━━━━━ Dataset rows

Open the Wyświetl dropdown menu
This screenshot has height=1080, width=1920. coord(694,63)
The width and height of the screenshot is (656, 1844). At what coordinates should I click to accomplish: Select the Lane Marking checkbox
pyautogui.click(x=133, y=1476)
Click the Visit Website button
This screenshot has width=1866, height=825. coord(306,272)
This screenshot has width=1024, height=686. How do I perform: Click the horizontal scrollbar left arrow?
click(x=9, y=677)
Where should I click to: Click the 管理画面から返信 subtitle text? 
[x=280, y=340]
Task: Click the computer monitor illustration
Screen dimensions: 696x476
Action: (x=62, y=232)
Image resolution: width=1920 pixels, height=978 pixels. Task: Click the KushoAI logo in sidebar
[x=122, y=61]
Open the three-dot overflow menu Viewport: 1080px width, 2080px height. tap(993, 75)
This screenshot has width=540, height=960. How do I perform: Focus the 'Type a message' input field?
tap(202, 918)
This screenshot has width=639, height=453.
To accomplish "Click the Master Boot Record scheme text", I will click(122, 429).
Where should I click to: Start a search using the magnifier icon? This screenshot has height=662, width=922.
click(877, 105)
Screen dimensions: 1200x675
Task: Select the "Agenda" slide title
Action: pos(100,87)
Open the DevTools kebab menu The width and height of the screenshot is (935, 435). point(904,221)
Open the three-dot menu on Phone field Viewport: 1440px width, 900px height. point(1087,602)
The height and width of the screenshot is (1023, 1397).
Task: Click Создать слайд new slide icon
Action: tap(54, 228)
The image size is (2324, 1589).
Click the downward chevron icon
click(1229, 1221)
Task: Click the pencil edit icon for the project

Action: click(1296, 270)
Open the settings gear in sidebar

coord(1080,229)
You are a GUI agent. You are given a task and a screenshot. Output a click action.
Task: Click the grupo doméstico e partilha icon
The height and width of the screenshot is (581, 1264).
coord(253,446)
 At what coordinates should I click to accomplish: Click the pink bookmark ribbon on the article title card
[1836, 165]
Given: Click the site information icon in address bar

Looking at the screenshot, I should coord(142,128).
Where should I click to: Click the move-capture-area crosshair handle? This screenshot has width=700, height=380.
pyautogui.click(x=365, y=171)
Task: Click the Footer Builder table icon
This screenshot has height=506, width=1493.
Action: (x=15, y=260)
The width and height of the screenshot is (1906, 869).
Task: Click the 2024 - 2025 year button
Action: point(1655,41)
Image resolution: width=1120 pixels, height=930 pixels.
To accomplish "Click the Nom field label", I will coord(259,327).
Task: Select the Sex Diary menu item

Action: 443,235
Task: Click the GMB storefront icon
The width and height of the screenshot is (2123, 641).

━━━━━━━━━━

Please reproduce all of the data above verbatim, line for line.

Exercise result:
Open the Wyświetl dropdown menu
This screenshot has height=1080, width=1920. coord(694,63)
The width and height of the screenshot is (656, 1844). At what coordinates should I click to accomplish: Select the Lane Marking checkbox
pyautogui.click(x=133, y=1476)
Click the Visit Website button
This screenshot has width=1866, height=825. coord(306,272)
This screenshot has width=1024, height=686. How do I perform: Click the horizontal scrollbar left arrow?
click(x=9, y=677)
Where should I click to: Click the 管理画面から返信 subtitle text? 
[x=280, y=340]
Task: Click the computer monitor illustration
Screen dimensions: 696x476
Action: (x=62, y=232)
Image resolution: width=1920 pixels, height=978 pixels. Task: Click the KushoAI logo in sidebar
[x=122, y=61]
Open the three-dot overflow menu Viewport: 1080px width, 2080px height. tap(993, 75)
This screenshot has width=540, height=960. How do I perform: Focus the 'Type a message' input field?
tap(202, 918)
This screenshot has width=639, height=453.
To accomplish "Click the Master Boot Record scheme text", I will click(122, 429).
Where should I click to: Start a search using the magnifier icon? This screenshot has height=662, width=922.
click(877, 105)
Screen dimensions: 1200x675
Task: Select the "Agenda" slide title
Action: pos(100,87)
Open the DevTools kebab menu The width and height of the screenshot is (935, 435). point(904,221)
Open the three-dot menu on Phone field Viewport: 1440px width, 900px height. point(1087,602)
The height and width of the screenshot is (1023, 1397).
Task: Click Создать слайд new slide icon
Action: tap(54, 228)
The image size is (2324, 1589).
Click the downward chevron icon
click(1229, 1221)
Task: Click the pencil edit icon for the project

Action: click(1296, 270)
Open the settings gear in sidebar

coord(1080,229)
You are a GUI agent. You are given a task and a screenshot. Output a click action.
Task: Click the grupo doméstico e partilha icon
The height and width of the screenshot is (581, 1264).
coord(253,446)
 At what coordinates should I click to accomplish: Click the pink bookmark ribbon on the article title card
[1836, 165]
Given: Click the site information icon in address bar

Looking at the screenshot, I should coord(142,128).
Where should I click to: Click the move-capture-area crosshair handle? This screenshot has width=700, height=380.
pyautogui.click(x=365, y=171)
Task: Click the Footer Builder table icon
This screenshot has height=506, width=1493.
Action: (x=15, y=260)
The width and height of the screenshot is (1906, 869).
Task: Click the 2024 - 2025 year button
Action: point(1655,41)
Image resolution: width=1120 pixels, height=930 pixels.
To accomplish "Click the Nom field label", I will coord(259,327).
Task: Select the Sex Diary menu item

Action: 443,235
Task: Click the GMB storefront icon
The width and height of the screenshot is (2123, 641).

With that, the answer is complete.